Nintendo goes it's own way more often than not, sometimes with spectacular results, sometimes with a resounding thud. And in the case of Xenoblade Chronicles, Nintendo and their first party studio Monolith Soft tried to go their own way through every step of making this game.
From finished development of Xenoblade in 2010, all the way to marketing and localization, the final game shows a company with an immense amount of talent; one that is stuck between market schisms within a volatile industry, and is unsure how to sell it's own product to a fractured customer base. Hence, the fan outrage and the Birth of Operation: Rainfall.
It is now clear looking back, that just like everybody else, the Wii phenomenon caught Nintendo off guard in 2007-2008. With an installed base that was rapidly swelling and generating record profits, and a large base of gamers that had not yet been spoiled by the High Definition graphics on more powerful systems, the go ahead was given to Monolith Studios to make the game.
And what a game it is that director Tesuya Takahashi has delivered to a declining and under appreciative Wii audience. When taking into consideration the scope of it's ambition and the size of its world, as well as the staggering amount of content Xenoblade Chronicles has to offer, the game can be described as nothing short of a flawed masterpiece.
Firing up Xenoblade, the player is informed that there are two cosmic beings, the Bionis and the Mechonis, each locked in a deadly struggle like giant Robeasts from the Voltron cartoon. After they destroy each other and are adrift in space, life in all of it's forms evolves and comes to inhabit the surface of these beings. It is against this backdrop that the descendants on each floating titan—the Homs, Nopon, and High Entia on Bionis, and the Mechons of Mechonis---are engaged in a great war with each other.
Our hero is a young Hom from Colony Nine on Bionis named Shulk. Shulk is a scientist at heart, and ever since the Mechon attacked his friends at the battle of Sword Valley, he has been trying to unlock the mysterious power of the Monado Sword so he can prevent another attack on his friends. Shulk is joined on his adventures by his friend Reyn, a loyal and dim-witted defense force soldier, Dunban, the one armed hero of Sword Valley, and Melia Antiqua, Princess of the High Entia. Sharla, a sniper and healer from Colony Six, and the Nopon Riki as comic relief, help to round out the main cast of playable characters.
Aside from the main party, all of the characters populating Xenoblade are extremely detailed and have deep personalities, and there are literally hundreds of characters to interact with. An affinity chart even exists in the game to track relationships between all of the people. Within your party, the higher the affinity level goes between your characters, the more special abilities and talent arts you are able to unlock. You can even choose which emotional characteristics your characters strengthen each other's affinity with. There also are spots on the map that are called heart to hearts. If you meet a required affinity level between characters, you can add more even more affinity by participating in these heart to heart scenes together. And if you change the affinity level between townsfolk in the game, new quests will filter in to replace the old ones that you have completed. Beware though when accepting new quests. Some quests are on a timer and once accepted, you have to finish them in the allotted time frame, or lose whatever item or experiencing you would have gained.

• [Given entries]:
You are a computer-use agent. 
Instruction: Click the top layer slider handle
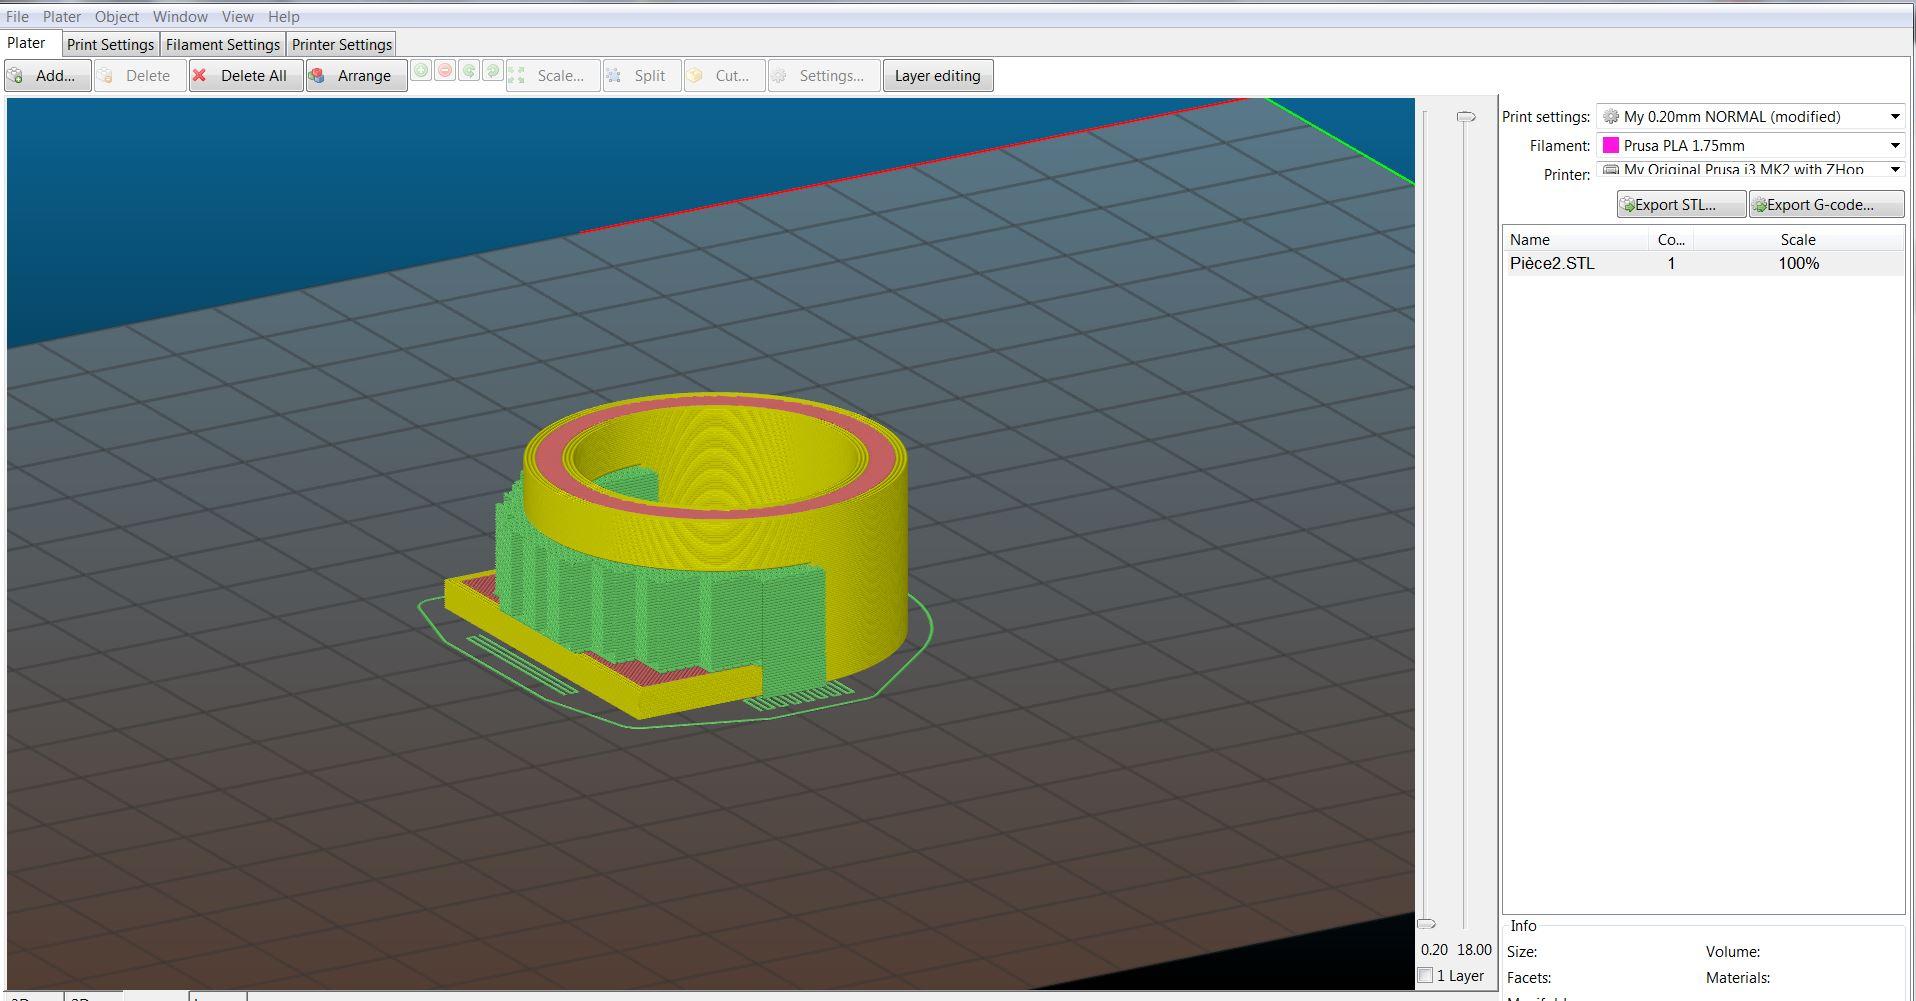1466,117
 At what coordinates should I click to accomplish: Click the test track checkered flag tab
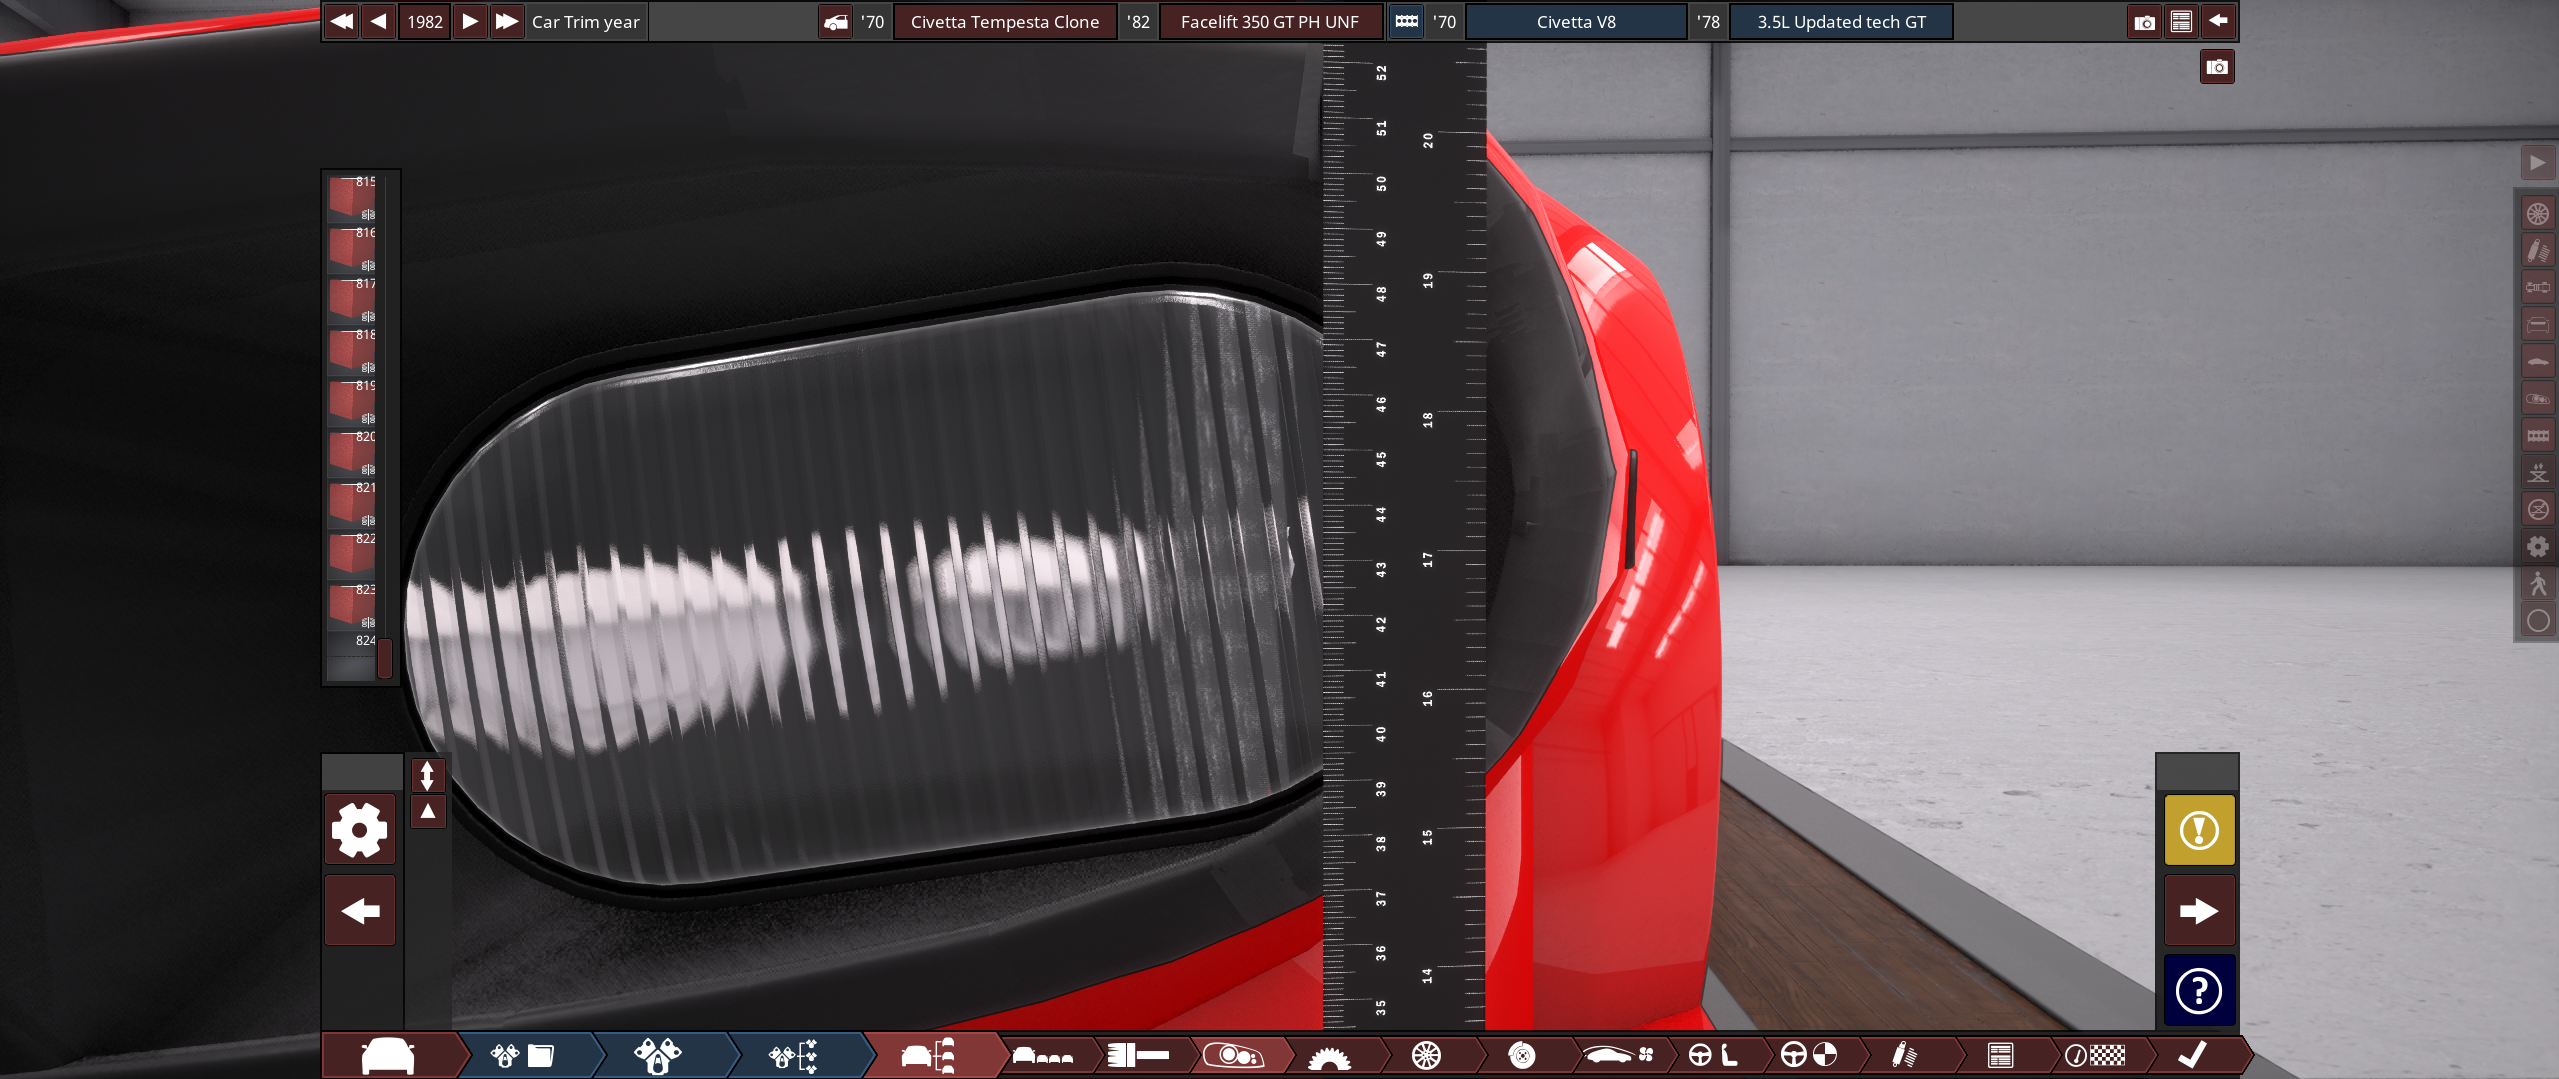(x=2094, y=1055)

• [Required work]:
a – List every member of the main cast of playable characters named in the Xenoblade Chronicles review.
b – Answer these questions using the Xenoblade Chronicles review:
(i) In what year did development of Xenoblade finish?
(ii) Who is named as the game's director?
(iii) Where does Sharla come from, and what does she do?
c – Transcribe the part of the Xenoblade Chronicles review starting with "It is now clear" and going on through "a flawed masterpiece.".

• [Answers for this exercise]:
a – Shulk, Reyn, Dunban, Melia Antiqua, Sharla, Riki

b –
(i) 2010
(ii) Tesuya Takahashi
(iii) Colony Six; she is a sniper and healer.

c –
It is now clear looking back, that just like everybody else, the Wii phenomenon caught Nintendo off guard in 2007-2008. With an installed base that was rapidly swelling and generating record profits, and a large base of gamers that had not yet been spoiled by the High Definition graphics on more powerful systems, the go ahead was given to Monolith Studios to make the game.
And what a game it is that director Tesuya Takahashi has delivered to a declining and under appreciative Wii audience. When taking into consideration the scope of it's ambition and the size of its world, as well as the staggering amount of content Xenoblade Chronicles has to offer, the game can be described as nothing short of a flawed masterpiece.